====== PROVIDED DATA

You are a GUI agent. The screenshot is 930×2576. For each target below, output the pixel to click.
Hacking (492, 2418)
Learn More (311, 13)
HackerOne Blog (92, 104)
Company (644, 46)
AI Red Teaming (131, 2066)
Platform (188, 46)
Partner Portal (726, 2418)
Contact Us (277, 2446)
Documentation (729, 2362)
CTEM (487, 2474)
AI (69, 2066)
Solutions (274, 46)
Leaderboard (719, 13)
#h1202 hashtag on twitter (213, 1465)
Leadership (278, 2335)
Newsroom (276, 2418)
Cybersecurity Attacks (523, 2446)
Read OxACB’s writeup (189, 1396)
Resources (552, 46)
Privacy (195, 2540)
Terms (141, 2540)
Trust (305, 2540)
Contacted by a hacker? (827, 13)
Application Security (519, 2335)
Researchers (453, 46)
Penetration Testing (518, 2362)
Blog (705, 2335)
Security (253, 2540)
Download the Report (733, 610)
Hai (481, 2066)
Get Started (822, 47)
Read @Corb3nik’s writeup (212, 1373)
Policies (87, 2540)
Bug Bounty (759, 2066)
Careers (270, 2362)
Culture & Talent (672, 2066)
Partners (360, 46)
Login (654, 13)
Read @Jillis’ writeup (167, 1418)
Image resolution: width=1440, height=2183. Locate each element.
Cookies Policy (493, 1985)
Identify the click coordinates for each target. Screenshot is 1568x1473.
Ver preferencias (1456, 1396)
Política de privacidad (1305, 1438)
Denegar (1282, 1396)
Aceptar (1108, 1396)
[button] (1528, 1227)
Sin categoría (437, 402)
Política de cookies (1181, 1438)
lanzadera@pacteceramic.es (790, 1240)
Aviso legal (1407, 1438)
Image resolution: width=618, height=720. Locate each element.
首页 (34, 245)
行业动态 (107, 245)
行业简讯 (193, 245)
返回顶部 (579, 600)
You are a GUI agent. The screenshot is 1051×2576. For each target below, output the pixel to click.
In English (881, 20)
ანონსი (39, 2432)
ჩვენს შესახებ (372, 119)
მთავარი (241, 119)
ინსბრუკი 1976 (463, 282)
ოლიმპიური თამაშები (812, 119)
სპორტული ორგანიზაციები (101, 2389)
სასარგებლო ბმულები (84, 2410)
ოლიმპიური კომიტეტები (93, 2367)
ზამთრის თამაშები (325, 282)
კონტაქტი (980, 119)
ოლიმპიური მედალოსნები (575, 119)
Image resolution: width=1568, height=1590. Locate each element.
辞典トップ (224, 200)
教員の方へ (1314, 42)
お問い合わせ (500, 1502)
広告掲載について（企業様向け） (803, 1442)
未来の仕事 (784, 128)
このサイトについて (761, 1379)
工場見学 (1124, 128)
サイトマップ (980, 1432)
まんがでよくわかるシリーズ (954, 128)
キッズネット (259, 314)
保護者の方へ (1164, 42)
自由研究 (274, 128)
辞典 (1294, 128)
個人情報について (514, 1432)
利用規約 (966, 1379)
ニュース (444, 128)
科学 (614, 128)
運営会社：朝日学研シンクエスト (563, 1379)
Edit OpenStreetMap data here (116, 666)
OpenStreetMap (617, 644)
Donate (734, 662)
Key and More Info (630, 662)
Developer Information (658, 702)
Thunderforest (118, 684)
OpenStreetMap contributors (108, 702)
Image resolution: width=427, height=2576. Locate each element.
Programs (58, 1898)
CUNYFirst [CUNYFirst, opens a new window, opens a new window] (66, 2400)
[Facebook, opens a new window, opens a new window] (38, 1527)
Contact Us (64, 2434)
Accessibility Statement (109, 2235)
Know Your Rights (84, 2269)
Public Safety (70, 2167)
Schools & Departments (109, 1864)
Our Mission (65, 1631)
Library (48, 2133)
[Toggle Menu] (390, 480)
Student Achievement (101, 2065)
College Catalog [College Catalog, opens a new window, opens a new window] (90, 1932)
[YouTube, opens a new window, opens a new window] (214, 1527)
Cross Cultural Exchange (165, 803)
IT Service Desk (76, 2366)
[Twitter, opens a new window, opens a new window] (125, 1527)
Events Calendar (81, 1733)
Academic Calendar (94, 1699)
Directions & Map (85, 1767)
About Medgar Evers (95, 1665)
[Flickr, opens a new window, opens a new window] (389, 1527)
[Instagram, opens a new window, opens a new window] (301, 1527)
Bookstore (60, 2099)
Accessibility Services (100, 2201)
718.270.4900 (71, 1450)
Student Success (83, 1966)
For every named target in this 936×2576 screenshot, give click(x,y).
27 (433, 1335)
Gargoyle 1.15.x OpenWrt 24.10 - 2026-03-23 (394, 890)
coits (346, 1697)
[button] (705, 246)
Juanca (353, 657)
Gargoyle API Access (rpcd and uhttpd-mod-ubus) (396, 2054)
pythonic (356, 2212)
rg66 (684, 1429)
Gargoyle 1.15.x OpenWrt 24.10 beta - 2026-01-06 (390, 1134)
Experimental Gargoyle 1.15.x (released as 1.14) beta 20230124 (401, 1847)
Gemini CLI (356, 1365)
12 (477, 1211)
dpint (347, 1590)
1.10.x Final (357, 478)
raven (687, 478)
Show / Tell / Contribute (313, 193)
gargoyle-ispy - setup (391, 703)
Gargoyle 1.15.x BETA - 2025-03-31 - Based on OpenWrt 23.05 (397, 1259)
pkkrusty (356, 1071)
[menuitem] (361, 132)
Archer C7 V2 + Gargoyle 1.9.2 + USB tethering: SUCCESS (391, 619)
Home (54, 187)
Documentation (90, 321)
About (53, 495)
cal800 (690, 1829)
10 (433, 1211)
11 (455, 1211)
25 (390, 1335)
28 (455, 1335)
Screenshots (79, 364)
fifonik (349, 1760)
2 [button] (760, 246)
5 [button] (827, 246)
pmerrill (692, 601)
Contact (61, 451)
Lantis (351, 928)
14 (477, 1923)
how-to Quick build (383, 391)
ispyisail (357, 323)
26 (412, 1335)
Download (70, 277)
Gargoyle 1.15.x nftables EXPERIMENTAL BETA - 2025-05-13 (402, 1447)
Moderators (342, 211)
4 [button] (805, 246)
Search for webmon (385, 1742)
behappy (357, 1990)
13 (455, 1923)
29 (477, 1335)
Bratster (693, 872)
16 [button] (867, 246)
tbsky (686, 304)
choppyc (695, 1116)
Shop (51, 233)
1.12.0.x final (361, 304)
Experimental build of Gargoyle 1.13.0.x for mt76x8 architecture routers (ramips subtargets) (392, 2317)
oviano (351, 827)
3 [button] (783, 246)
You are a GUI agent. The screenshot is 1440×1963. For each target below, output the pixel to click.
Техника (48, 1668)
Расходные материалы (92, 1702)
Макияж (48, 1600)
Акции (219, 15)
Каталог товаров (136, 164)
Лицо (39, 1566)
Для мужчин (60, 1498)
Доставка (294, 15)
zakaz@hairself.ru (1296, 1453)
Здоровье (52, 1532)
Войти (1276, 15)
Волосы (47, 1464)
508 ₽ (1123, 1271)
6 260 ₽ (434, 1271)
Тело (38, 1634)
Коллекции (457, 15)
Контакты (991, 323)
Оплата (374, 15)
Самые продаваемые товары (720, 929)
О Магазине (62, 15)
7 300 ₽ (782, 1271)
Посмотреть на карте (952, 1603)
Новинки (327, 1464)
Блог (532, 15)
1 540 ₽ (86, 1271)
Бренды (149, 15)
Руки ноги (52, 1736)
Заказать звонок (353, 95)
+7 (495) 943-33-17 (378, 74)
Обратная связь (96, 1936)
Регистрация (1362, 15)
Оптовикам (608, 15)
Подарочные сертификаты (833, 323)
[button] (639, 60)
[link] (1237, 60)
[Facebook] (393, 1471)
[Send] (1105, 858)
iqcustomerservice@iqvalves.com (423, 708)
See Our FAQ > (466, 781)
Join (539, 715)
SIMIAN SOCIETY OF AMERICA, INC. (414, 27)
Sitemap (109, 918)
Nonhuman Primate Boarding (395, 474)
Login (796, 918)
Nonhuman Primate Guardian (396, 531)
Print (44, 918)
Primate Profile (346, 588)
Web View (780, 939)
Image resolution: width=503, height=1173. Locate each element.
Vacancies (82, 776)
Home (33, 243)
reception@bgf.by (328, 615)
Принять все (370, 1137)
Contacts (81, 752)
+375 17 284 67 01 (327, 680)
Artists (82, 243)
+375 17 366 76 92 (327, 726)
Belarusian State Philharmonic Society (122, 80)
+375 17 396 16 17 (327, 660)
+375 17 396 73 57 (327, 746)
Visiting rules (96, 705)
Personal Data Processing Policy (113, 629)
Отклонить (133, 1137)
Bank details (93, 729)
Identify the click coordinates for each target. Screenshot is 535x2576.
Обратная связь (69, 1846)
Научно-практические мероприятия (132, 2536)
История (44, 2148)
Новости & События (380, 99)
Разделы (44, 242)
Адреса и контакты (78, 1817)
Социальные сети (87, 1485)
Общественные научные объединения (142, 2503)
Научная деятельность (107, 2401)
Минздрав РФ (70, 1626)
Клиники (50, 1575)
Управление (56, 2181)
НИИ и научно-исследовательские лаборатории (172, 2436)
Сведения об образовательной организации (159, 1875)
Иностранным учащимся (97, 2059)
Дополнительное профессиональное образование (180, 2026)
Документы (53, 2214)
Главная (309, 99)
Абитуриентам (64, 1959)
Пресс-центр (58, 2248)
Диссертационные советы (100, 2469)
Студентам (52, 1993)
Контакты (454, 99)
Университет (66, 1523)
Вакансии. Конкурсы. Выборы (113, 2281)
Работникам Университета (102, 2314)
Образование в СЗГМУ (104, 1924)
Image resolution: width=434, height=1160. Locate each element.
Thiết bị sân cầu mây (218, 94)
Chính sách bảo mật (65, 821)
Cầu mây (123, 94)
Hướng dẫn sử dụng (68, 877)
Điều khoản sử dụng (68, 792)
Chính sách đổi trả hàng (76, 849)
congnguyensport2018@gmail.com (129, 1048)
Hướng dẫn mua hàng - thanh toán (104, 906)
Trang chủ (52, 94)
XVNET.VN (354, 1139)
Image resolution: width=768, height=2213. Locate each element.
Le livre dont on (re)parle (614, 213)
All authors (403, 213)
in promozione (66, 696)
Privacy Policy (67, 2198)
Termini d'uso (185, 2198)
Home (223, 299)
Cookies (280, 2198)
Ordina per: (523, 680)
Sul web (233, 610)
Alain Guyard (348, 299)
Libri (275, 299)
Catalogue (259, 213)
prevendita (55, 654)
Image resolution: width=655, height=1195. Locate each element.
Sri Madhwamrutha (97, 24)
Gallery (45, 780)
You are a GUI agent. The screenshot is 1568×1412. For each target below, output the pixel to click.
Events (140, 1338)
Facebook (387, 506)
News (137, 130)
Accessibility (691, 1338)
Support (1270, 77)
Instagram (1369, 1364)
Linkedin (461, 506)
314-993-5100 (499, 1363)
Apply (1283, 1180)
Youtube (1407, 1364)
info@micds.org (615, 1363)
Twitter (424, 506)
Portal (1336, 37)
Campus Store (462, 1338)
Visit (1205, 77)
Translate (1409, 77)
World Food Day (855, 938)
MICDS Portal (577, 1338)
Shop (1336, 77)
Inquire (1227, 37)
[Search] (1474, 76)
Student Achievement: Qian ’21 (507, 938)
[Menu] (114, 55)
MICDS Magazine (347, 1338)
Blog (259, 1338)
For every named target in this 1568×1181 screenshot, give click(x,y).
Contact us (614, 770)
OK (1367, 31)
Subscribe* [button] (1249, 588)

============

## [GOAL OF THE EXERCISE]
Starting with the first line of the entries and stopping after the line that contains "Aviso legal (1407, 1438)", rewrite every line, request lines included, with each coordinate in the answers multiplied by 0.7 and rounded to a whole number, halves rounding up. Leave all other numbers and text as they are.

## [RESPONSE FOR THIS EXERCISE]
You are a GUI agent. The screenshot is 930×2576. For each target below, output the pixel to click.
Hacking (344, 1693)
Learn More (218, 9)
HackerOne Blog (64, 73)
Company (451, 32)
AI Red Teaming (92, 1446)
Platform (132, 32)
Partner Portal (508, 1693)
Contact Us (194, 1712)
Documentation (510, 1653)
CTEM (341, 1732)
AI (48, 1446)
Solutions (192, 32)
Leaderboard (503, 9)
#h1202 hashtag on twitter (149, 1026)
Leadership (195, 1635)
Newsroom (193, 1693)
Cybersecurity Attacks (366, 1712)
Read OxACB’s writeup (132, 977)
Resources (386, 32)
Privacy (137, 1778)
Terms (99, 1778)
Trust (214, 1778)
Contacted by a hacker? (579, 9)
Application Security (363, 1635)
Researchers (317, 32)
Penetration Testing (363, 1653)
Blog (494, 1635)
Security (177, 1778)
Download the Report (513, 427)
Hai (337, 1446)
Get Started (575, 33)
Read @Corb3nik’s writeup (148, 961)
Policies (61, 1778)
Bug Bounty (531, 1446)
Careers (189, 1653)
Culture & Talent (470, 1446)
Partners (252, 32)
Login (458, 9)
Read @Jillis’ writeup (117, 993)
Image resolution: width=1440, height=2183. Locate each element.
Cookies Policy (345, 1390)
Identify the click coordinates for each target. Screenshot is 1568x1473.
Ver preferencias (1019, 977)
Política de privacidad (914, 1007)
Denegar (897, 977)
Aceptar (776, 977)
[button] (1070, 859)
Sin categoría (306, 281)
Política de cookies (827, 1007)
lanzadera@pacteceramic.es (553, 868)
Aviso legal (985, 1007)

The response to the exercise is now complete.